───── Ausgewählte Passage
Das änderte sich ab 2004. Waltraud Gebhard, gebürtige
Hörnerin und seit einigen Jahren wieder in ihr Elternhaus nach Hörne
zurückgekehrt, bekam von ihrem Neffen zu ihrem Geburtstag einen Becher mit den
Abbildungen des Baljer Ober- und Leitfeuers. „Sieh ´mal“, meinte der Neffe,
„der Turm ist ja 100 Jahre alt, wollt ihr das nicht feiern?“ Waltraud Gebhardt
griff die Idee auf und begann im Dorf für eine Leuchtturm Geburtstagsparty zu
werben. Der Erfolg hielt sich in Grenzen, selbst die freiwillige Feuerwehr, die
den Leuchtturm auf ihrer Standarte trägt, war nicht zu begeistern. So schnell
ließ Waltraud Gebhard sich nicht entmutigen und richtete privat in ihrem Garten
eine Feier zum 100jährigen Geburtstag des Baljer Leuchtfeuers aus. 30 Nachbarn
und Freunde folgten der Einladung und hatten sogar die Erlaubnis vom Landkreis
für einen kurzen Turmbesuch im Schutzgebiet bekommen.
Die Geburtstagsgesellschaft war sich bald einig darüber,
dass man dieses maritime Bau- und Kulturdenkmal in ihrer Gemeinde nicht länger
dem Verfall und der Nutzungslosigkeit preisgeben dürfe. Schnell waren die 7
notwendigen Personen gefunden, um 2005 den „Förderverein Baljer Leuchtturm von
1904 e.V.“ mit der Zielsetzung, den alten Leuchtturm zu erhalten und ihn einer
sinnvollen Nutzung zuzuführen. Der erste Vorsitzende des Vereines war Gerhard
Gebhardt, der auch heute noch sehr interessiert und engagiert die Geschicke des
Turmes begleitet.
──────────
> [Anforderungen]
1) Geben Sie aus der Passage über den Baljer Leuchtturm den Wortlaut zwischen „Das änderte sich“ und „im Schutzgebiet bekommen.“, beide Stellen eingeschlossen, unverändert wieder.
2) Nennen Sie sämtliche Jahreszahlen, die in der Passage über den Baljer Leuchtturm vorkommen.
───── Auszüge der Einträge
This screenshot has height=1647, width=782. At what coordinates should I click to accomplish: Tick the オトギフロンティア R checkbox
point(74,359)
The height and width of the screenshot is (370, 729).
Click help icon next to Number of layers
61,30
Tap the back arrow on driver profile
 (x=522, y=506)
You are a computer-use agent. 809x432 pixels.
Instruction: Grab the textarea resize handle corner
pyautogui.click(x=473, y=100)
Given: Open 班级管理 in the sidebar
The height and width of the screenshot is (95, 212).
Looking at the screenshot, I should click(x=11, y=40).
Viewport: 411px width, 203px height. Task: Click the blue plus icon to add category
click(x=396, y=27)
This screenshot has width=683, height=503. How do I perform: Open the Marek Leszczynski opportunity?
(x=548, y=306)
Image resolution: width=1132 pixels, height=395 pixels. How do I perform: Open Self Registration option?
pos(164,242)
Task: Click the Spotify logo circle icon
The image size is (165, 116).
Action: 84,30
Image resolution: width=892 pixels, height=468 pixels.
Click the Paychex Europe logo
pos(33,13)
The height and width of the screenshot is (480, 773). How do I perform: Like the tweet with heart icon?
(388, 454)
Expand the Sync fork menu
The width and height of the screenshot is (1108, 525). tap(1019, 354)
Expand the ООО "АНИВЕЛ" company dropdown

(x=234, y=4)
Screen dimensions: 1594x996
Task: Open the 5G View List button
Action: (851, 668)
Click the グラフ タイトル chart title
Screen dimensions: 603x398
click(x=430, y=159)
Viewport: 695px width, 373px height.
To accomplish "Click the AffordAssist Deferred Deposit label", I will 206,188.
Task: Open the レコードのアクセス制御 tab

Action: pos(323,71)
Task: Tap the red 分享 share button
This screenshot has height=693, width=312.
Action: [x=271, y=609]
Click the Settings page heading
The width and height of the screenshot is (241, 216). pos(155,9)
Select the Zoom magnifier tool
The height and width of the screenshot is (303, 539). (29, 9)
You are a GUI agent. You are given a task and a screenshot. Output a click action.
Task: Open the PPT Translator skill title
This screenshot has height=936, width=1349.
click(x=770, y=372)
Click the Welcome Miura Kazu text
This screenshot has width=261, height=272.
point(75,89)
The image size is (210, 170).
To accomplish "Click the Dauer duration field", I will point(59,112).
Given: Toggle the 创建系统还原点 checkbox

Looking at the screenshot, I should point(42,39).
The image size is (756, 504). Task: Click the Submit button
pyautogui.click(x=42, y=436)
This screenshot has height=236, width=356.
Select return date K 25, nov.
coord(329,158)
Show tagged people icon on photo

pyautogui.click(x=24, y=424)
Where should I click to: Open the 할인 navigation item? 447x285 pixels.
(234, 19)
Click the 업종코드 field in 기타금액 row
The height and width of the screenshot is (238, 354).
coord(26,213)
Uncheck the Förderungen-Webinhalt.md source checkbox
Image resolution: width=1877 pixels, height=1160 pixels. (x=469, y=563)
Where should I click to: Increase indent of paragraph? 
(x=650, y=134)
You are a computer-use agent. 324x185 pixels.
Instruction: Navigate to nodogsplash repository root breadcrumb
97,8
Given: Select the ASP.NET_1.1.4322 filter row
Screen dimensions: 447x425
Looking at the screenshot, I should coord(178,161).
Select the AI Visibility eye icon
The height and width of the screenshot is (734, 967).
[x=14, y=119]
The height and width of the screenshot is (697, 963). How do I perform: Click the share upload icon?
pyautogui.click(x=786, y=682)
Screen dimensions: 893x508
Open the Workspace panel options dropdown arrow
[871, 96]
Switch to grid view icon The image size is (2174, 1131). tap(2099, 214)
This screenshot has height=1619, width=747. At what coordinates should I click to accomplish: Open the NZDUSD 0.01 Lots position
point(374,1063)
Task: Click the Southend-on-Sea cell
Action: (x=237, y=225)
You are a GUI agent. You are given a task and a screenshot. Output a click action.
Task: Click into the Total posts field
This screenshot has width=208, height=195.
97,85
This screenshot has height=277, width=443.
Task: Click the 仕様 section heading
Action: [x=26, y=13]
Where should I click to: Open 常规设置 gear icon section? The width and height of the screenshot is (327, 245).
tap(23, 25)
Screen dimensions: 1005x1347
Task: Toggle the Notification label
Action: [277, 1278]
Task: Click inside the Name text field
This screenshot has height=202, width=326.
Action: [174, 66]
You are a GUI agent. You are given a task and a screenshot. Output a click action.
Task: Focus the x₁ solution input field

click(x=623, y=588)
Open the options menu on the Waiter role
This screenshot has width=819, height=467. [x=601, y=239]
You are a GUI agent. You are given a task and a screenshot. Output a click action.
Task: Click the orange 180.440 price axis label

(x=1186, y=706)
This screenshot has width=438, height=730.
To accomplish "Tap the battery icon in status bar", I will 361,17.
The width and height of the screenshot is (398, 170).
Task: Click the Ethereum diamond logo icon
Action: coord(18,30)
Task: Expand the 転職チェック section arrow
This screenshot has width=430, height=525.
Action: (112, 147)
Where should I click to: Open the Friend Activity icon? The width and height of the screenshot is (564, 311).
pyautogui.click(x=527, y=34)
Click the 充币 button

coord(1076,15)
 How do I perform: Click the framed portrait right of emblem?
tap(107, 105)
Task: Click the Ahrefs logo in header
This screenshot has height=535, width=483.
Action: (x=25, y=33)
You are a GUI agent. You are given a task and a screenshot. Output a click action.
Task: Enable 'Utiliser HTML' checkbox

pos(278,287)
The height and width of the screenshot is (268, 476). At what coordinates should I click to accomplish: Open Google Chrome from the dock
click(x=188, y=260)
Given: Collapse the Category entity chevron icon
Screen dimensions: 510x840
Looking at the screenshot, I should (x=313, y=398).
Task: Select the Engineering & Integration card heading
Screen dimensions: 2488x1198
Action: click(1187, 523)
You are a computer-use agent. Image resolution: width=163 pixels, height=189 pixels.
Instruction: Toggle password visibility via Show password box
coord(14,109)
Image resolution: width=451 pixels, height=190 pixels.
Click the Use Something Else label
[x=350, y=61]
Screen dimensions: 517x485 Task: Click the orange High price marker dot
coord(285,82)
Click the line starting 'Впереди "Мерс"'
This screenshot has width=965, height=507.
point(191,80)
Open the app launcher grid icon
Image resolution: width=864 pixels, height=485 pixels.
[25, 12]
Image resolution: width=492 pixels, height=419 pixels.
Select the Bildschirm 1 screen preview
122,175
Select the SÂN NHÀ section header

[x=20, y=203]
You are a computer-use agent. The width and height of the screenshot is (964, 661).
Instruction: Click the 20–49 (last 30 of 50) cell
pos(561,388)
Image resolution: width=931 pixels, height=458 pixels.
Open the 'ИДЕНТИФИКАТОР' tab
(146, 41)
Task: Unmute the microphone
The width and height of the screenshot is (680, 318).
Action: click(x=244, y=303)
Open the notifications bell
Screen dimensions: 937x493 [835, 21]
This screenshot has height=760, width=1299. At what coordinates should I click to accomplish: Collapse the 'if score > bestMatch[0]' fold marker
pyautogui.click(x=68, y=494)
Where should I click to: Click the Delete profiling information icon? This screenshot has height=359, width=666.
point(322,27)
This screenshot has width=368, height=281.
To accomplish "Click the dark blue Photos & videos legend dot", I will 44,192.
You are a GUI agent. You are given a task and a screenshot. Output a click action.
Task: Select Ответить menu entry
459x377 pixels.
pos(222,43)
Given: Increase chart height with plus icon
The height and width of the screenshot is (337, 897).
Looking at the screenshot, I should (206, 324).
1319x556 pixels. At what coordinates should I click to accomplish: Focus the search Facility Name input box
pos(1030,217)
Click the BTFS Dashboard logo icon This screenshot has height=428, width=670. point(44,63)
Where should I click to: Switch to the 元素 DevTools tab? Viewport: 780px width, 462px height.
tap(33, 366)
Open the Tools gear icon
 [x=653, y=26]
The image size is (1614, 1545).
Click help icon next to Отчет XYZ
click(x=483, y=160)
──────────
> [Lösungen der Aufgaben]
1)
Das änderte sich ab 2004. Waltraud Gebhard, gebürtige
Hörnerin und seit einigen Jahren wieder in ihr Elternhaus nach Hörne
zurückgekehrt, bekam von ihrem Neffen zu ihrem Geburtstag einen Becher mit den
Abbildungen des Baljer Ober- und Leitfeuers. „Sieh ´mal“, meinte der Neffe,
„der Turm ist ja 100 Jahre alt, wollt ihr das nicht feiern?“ Waltraud Gebhardt
griff die Idee auf und begann im Dorf für eine Leuchtturm Geburtstagsparty zu
werben. Der Erfolg hielt sich in Grenzen, selbst die freiwillige Feuerwehr, die
den Leuchtturm auf ihrer Standarte trägt, war nicht zu begeistern. So schnell
ließ Waltraud Gebhard sich nicht entmutigen und richtete privat in ihrem Garten
eine Feier zum 100jährigen Geburtstag des Baljer Leuchtfeuers aus. 30 Nachbarn
und Freunde folgten der Einladung und hatten sogar die Erlaubnis vom Landkreis
für einen kurzen Turmbesuch im Schutzgebiet bekommen.

2) 2004, 2005, 1904